Stated problem = Can you rewrite the data from the line with "Task: Click the add tile chart icon" up to and including the line with "Action: [768, 90]", with "Pull button" changed to "Push button" and everything else left the same?

Data to process =
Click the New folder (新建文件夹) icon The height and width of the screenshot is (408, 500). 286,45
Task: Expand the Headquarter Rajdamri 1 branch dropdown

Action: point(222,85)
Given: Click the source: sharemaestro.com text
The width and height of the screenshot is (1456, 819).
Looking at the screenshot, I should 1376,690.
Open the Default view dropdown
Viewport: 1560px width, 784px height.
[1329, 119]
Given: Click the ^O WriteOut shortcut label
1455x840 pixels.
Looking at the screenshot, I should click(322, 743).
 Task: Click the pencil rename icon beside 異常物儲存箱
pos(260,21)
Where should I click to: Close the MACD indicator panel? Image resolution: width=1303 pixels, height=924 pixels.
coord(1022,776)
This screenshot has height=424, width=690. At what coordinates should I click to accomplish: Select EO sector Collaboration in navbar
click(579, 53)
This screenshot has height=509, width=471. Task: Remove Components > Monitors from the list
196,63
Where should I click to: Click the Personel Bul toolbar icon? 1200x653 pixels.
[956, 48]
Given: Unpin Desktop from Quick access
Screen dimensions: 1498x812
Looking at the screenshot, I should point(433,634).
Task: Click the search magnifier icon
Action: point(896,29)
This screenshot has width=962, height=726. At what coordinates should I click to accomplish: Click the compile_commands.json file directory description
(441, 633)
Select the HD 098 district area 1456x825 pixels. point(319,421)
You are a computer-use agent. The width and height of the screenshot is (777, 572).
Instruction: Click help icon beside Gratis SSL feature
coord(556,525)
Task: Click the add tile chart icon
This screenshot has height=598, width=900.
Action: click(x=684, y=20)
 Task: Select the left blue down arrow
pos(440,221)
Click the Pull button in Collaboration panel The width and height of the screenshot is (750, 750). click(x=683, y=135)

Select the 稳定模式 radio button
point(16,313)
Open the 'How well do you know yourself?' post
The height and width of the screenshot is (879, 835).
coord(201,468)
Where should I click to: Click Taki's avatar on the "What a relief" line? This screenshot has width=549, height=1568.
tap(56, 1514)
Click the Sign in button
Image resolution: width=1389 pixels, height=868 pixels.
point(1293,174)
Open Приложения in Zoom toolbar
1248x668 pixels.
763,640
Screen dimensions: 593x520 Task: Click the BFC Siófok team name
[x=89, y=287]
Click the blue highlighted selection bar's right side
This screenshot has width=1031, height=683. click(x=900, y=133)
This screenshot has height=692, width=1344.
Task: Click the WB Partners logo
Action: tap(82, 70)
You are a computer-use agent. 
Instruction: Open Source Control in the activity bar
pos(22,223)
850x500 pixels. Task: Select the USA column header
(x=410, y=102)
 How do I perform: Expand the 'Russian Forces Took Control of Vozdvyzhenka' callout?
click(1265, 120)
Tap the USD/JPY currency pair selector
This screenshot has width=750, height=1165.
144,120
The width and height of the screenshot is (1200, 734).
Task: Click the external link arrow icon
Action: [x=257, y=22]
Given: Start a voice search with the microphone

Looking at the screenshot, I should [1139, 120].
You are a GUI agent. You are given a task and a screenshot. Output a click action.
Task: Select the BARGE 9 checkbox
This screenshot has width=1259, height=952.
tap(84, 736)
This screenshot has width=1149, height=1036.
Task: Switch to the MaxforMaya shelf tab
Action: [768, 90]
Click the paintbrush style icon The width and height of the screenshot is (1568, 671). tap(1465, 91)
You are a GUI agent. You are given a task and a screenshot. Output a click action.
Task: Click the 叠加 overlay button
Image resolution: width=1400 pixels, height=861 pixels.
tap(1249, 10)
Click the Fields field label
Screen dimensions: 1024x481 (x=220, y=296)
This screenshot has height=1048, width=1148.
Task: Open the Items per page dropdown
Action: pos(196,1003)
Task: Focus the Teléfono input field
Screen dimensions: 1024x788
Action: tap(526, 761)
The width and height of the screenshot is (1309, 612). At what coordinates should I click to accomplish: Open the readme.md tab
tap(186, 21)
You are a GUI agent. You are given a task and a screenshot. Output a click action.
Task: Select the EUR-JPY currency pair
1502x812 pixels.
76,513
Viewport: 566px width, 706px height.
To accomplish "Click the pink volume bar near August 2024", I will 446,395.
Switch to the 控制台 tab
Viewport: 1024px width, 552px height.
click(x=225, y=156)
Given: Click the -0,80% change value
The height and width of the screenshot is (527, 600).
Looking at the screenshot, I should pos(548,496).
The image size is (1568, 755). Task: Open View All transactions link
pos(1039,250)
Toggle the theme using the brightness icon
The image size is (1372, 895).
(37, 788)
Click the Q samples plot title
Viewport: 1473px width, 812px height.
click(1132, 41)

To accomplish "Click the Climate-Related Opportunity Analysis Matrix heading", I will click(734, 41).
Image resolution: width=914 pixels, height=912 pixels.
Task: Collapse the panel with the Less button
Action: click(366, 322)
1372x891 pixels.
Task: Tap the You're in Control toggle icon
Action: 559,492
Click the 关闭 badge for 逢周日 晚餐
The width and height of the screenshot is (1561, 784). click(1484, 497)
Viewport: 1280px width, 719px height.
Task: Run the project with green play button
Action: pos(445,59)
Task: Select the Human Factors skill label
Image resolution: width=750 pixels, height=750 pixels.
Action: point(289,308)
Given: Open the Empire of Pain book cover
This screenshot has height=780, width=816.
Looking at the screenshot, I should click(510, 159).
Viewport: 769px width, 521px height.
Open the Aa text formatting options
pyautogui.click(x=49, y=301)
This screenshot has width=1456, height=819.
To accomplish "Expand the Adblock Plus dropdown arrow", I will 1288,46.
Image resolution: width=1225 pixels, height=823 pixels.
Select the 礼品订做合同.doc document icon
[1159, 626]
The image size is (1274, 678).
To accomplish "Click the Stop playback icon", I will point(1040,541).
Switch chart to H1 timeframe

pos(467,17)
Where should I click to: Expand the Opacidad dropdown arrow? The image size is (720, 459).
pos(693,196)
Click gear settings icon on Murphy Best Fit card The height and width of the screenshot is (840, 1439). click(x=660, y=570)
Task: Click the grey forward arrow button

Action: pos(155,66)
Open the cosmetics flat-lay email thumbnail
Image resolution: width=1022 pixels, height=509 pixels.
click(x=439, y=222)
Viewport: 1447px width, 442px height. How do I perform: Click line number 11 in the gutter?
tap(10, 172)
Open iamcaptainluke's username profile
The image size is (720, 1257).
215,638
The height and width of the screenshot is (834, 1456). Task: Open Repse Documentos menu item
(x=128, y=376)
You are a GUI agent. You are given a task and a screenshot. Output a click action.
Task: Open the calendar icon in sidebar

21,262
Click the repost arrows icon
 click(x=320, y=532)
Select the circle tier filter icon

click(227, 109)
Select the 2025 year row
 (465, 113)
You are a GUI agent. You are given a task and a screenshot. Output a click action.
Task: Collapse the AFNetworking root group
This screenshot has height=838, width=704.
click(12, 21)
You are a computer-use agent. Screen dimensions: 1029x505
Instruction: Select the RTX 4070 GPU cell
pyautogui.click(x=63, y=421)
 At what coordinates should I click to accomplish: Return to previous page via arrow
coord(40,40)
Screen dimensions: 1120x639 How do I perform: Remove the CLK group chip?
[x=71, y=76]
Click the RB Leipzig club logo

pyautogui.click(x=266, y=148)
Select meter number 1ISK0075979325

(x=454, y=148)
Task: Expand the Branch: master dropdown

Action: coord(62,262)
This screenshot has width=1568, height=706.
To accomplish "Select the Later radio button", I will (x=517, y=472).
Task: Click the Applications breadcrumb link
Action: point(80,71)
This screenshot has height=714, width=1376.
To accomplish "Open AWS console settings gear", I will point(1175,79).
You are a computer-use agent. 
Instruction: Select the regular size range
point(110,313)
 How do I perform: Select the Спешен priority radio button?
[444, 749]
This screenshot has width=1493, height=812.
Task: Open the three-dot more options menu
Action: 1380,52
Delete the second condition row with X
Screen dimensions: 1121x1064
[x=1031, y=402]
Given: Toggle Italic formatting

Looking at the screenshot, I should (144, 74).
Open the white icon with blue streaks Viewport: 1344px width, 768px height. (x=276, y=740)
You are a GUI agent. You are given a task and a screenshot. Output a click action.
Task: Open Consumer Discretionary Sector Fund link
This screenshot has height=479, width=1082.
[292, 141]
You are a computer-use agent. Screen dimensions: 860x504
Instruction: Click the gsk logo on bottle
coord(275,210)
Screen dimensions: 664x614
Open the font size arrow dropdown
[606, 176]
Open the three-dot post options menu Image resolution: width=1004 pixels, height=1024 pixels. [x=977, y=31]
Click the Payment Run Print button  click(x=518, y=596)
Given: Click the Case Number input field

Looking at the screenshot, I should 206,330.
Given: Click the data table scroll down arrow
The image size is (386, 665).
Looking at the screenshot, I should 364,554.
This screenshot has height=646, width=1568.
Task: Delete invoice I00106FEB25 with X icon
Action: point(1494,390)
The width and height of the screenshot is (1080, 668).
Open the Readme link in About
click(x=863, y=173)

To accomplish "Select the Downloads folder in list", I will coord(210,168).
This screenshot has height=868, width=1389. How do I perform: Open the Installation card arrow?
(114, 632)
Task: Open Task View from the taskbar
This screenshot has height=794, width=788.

Exercise output =
Task: Click the add tile chart icon
This screenshot has height=598, width=900.
Action: click(x=684, y=20)
 Task: Select the left blue down arrow
pos(440,221)
Click the Push button in Collaboration panel The width and height of the screenshot is (750, 750). click(x=683, y=135)

Select the 稳定模式 radio button
point(16,313)
Open the 'How well do you know yourself?' post
The height and width of the screenshot is (879, 835).
coord(201,468)
Where should I click to: Click Taki's avatar on the "What a relief" line? This screenshot has width=549, height=1568.
tap(56, 1514)
Click the Sign in button
Image resolution: width=1389 pixels, height=868 pixels.
point(1293,174)
Open Приложения in Zoom toolbar
1248x668 pixels.
763,640
Screen dimensions: 593x520 Task: Click the BFC Siófok team name
[x=89, y=287]
Click the blue highlighted selection bar's right side
This screenshot has width=1031, height=683. click(x=900, y=133)
This screenshot has height=692, width=1344.
Task: Click the WB Partners logo
Action: tap(82, 70)
You are a computer-use agent. 
Instruction: Open Source Control in the activity bar
pos(22,223)
850x500 pixels. Task: Select the USA column header
(x=410, y=102)
 How do I perform: Expand the 'Russian Forces Took Control of Vozdvyzhenka' callout?
click(1265, 120)
Tap the USD/JPY currency pair selector
This screenshot has width=750, height=1165.
144,120
The width and height of the screenshot is (1200, 734).
Task: Click the external link arrow icon
Action: [x=257, y=22]
Given: Start a voice search with the microphone

Looking at the screenshot, I should [1139, 120].
You are a GUI agent. You are given a task and a screenshot. Output a click action.
Task: Select the BARGE 9 checkbox
This screenshot has width=1259, height=952.
tap(84, 736)
This screenshot has width=1149, height=1036.
Task: Switch to the MaxforMaya shelf tab
Action: [768, 90]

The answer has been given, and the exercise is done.